» **Task description**
Please set down, unchanged, the line containing "Click the 3 Documents link" and all the lines that follow it until the data below ends.

(Data entries)
────────────────────────────────────────

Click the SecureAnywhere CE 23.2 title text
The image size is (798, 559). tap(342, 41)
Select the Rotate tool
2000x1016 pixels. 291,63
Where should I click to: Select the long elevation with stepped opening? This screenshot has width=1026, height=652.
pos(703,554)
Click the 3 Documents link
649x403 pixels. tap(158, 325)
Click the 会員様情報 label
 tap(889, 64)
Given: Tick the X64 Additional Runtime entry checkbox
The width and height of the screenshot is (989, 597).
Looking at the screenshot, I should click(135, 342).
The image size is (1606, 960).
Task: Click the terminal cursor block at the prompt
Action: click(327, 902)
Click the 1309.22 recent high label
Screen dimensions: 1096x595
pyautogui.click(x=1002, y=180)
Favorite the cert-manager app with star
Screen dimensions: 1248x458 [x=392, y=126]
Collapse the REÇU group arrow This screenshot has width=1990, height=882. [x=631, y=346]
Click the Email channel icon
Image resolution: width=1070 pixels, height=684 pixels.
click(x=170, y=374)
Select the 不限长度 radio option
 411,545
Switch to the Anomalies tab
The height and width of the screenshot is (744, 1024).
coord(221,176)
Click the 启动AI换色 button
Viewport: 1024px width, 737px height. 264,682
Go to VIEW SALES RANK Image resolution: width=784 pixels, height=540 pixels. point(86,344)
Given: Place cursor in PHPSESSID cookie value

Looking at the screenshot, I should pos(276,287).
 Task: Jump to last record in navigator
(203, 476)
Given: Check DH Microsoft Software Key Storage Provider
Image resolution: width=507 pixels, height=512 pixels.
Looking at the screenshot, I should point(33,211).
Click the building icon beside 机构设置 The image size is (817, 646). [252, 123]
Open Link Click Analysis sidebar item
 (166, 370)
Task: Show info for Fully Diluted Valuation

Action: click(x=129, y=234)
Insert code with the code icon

────────────────────────────────────────

» **Output of the exercise**
Click the 3 Documents link
649x403 pixels. tap(158, 325)
Click the 会員様情報 label
 tap(889, 64)
Given: Tick the X64 Additional Runtime entry checkbox
The width and height of the screenshot is (989, 597).
Looking at the screenshot, I should click(135, 342).
The image size is (1606, 960).
Task: Click the terminal cursor block at the prompt
Action: click(327, 902)
Click the 1309.22 recent high label
Screen dimensions: 1096x595
pyautogui.click(x=1002, y=180)
Favorite the cert-manager app with star
Screen dimensions: 1248x458 [x=392, y=126]
Collapse the REÇU group arrow This screenshot has width=1990, height=882. [x=631, y=346]
Click the Email channel icon
Image resolution: width=1070 pixels, height=684 pixels.
click(x=170, y=374)
Select the 不限长度 radio option
 411,545
Switch to the Anomalies tab
The height and width of the screenshot is (744, 1024).
coord(221,176)
Click the 启动AI换色 button
Viewport: 1024px width, 737px height. 264,682
Go to VIEW SALES RANK Image resolution: width=784 pixels, height=540 pixels. point(86,344)
Given: Place cursor in PHPSESSID cookie value

Looking at the screenshot, I should pos(276,287).
 Task: Jump to last record in navigator
(203, 476)
Given: Check DH Microsoft Software Key Storage Provider
Image resolution: width=507 pixels, height=512 pixels.
Looking at the screenshot, I should point(33,211).
Click the building icon beside 机构设置 The image size is (817, 646). [252, 123]
Open Link Click Analysis sidebar item
 (166, 370)
Task: Show info for Fully Diluted Valuation

Action: click(x=129, y=234)
Insert code with the code icon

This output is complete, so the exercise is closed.